Filter the material below down to the lines containing the word "programmazione".

AVAILABLE DATA:
Start of Block

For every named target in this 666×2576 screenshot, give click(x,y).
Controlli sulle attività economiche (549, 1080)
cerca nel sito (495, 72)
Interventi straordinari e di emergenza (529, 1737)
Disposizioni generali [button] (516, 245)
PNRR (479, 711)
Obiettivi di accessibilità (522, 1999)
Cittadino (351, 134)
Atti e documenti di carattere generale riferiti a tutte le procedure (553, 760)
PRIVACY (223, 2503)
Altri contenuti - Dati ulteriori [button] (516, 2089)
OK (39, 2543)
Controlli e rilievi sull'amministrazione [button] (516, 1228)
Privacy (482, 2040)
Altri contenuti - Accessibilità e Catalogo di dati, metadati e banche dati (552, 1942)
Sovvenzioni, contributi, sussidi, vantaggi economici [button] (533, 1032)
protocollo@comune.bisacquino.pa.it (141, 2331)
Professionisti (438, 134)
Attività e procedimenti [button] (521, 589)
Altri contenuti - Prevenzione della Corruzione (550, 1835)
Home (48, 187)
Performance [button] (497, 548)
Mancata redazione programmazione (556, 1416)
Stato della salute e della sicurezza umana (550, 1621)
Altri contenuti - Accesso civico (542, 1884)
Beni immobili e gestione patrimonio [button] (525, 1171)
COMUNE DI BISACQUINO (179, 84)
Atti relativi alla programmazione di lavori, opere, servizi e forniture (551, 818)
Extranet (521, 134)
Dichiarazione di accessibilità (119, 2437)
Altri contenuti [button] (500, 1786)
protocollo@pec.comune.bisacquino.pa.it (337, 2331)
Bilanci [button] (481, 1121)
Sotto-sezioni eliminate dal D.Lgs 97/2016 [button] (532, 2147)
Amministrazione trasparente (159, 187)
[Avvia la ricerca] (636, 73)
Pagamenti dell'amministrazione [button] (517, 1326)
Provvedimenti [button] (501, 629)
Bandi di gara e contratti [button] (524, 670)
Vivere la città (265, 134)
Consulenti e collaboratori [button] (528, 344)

End of Block

EXERCISE ANSWER:
Mancata redazione programmazione (556, 1416)
Atti relativi alla programmazione di lavori, opere, servizi e forniture (551, 818)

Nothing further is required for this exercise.